**Request:** Print the lines word for word, starting at the line that has "457x435 pixels. At" and stopping after the line that has "Image resolution: width=639". Leave out the pictures.

**Information provided:**
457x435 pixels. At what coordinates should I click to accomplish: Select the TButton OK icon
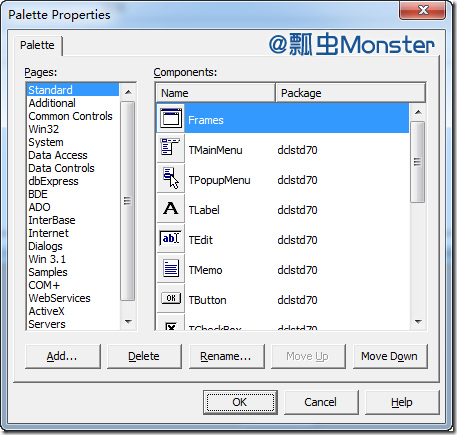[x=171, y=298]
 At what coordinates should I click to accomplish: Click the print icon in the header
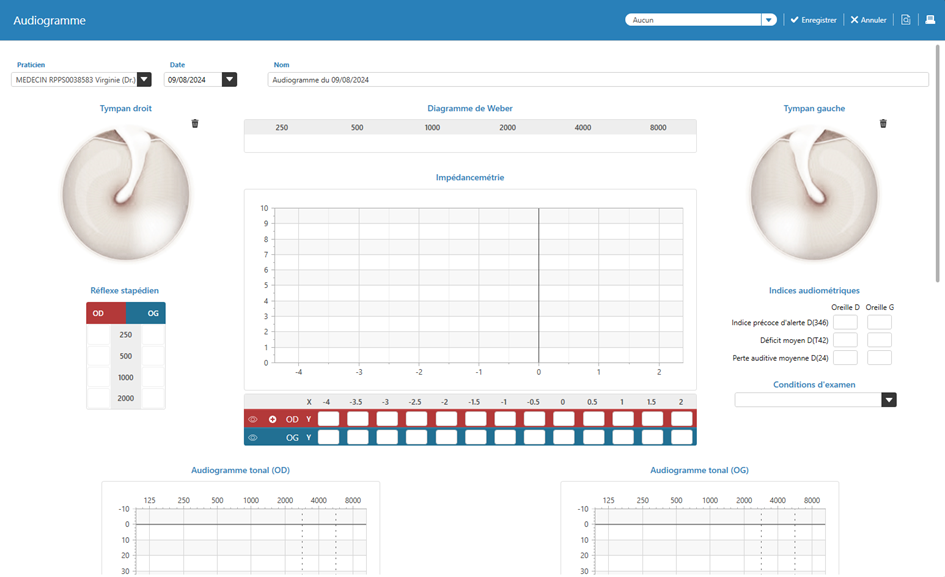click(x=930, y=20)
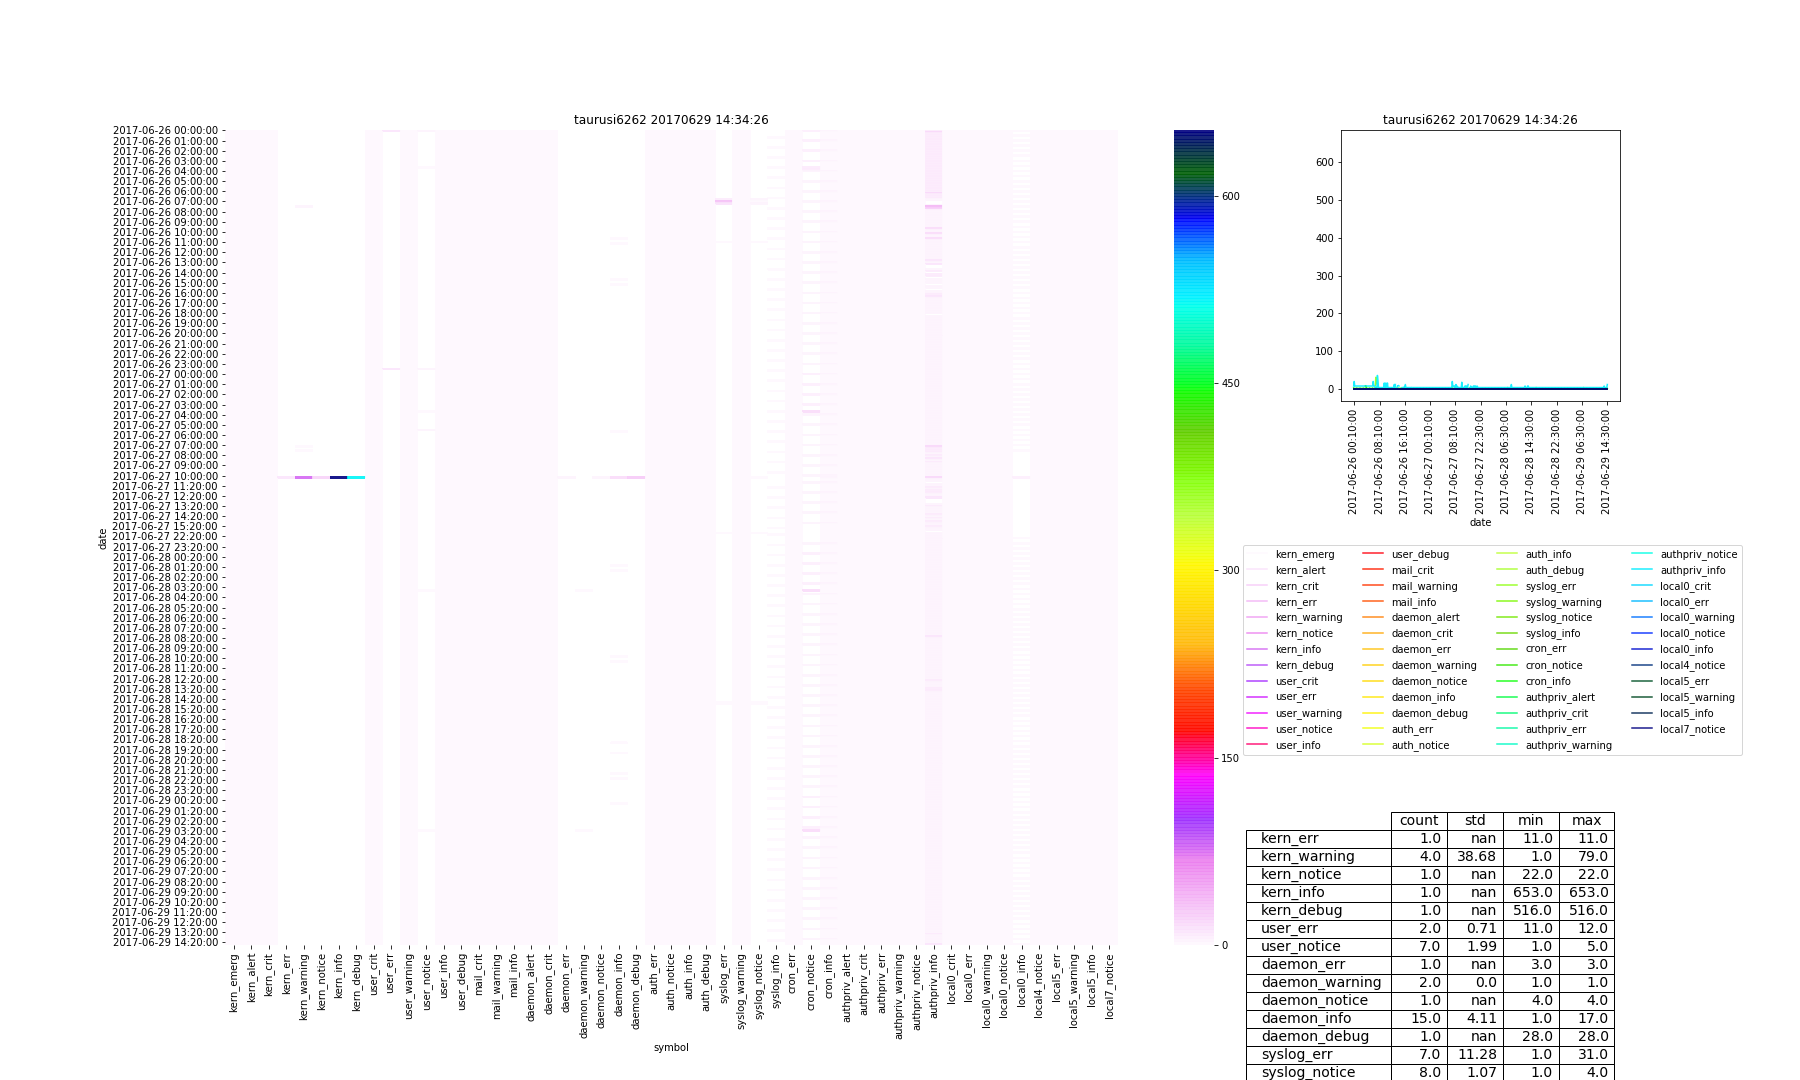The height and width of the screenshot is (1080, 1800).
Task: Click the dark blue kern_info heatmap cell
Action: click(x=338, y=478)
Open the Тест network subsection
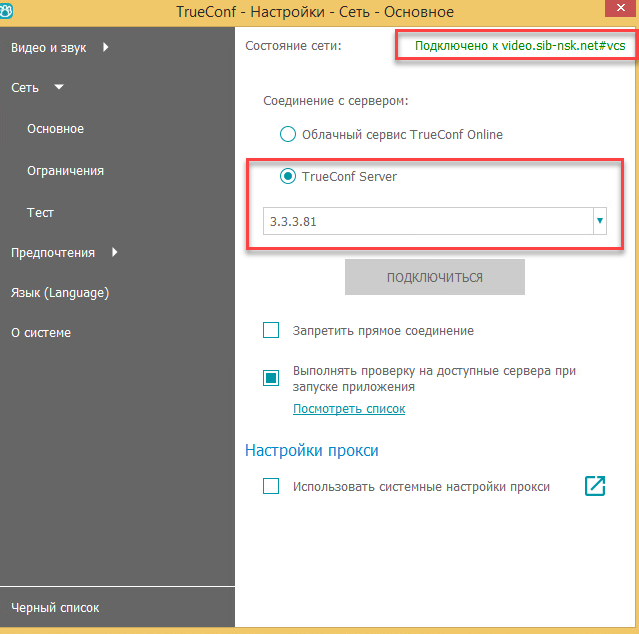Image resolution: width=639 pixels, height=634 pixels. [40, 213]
...
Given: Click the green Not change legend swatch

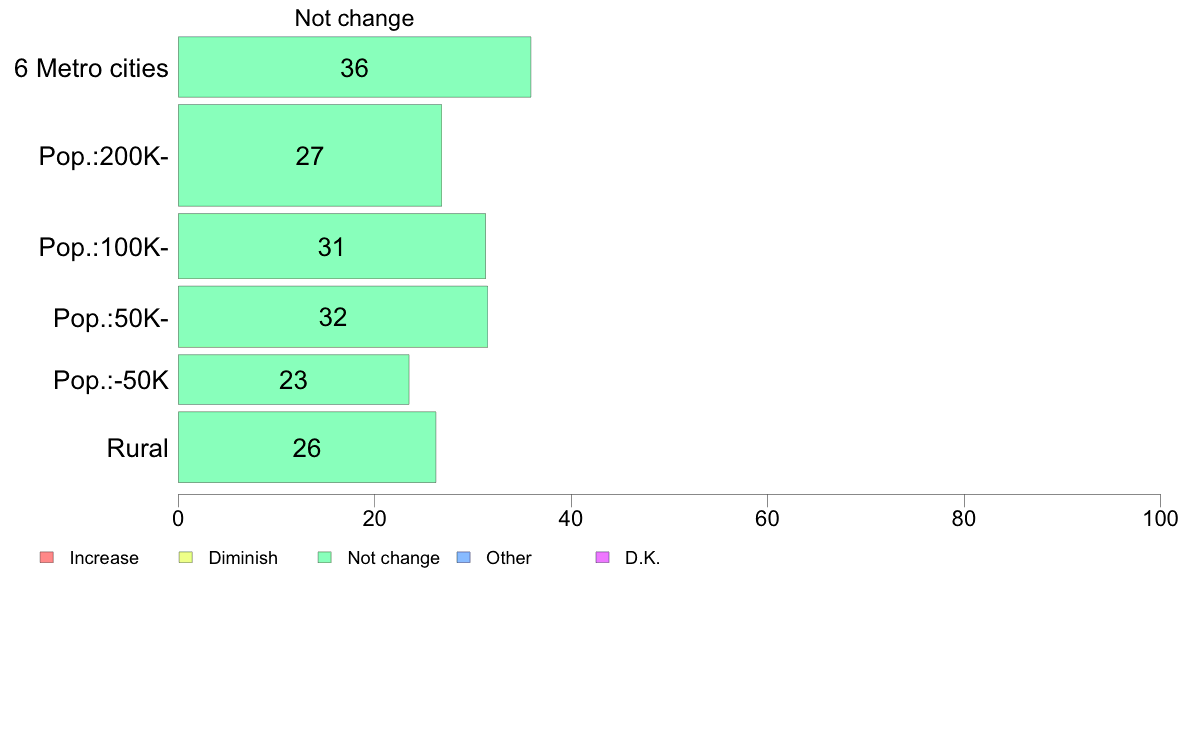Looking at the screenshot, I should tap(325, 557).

**Exercise output:**
457x435 pixels. At what coordinates should I click to accomplish: Select the TButton OK icon
[x=171, y=298]
 At what coordinates should I click to accomplish: Click the print icon in the header
click(x=930, y=20)
The height and width of the screenshot is (1080, 1800).
Task: Click the dark blue kern_info heatmap cell
Action: click(x=338, y=478)
Open the Тест network subsection
Image resolution: width=639 pixels, height=634 pixels. [40, 213]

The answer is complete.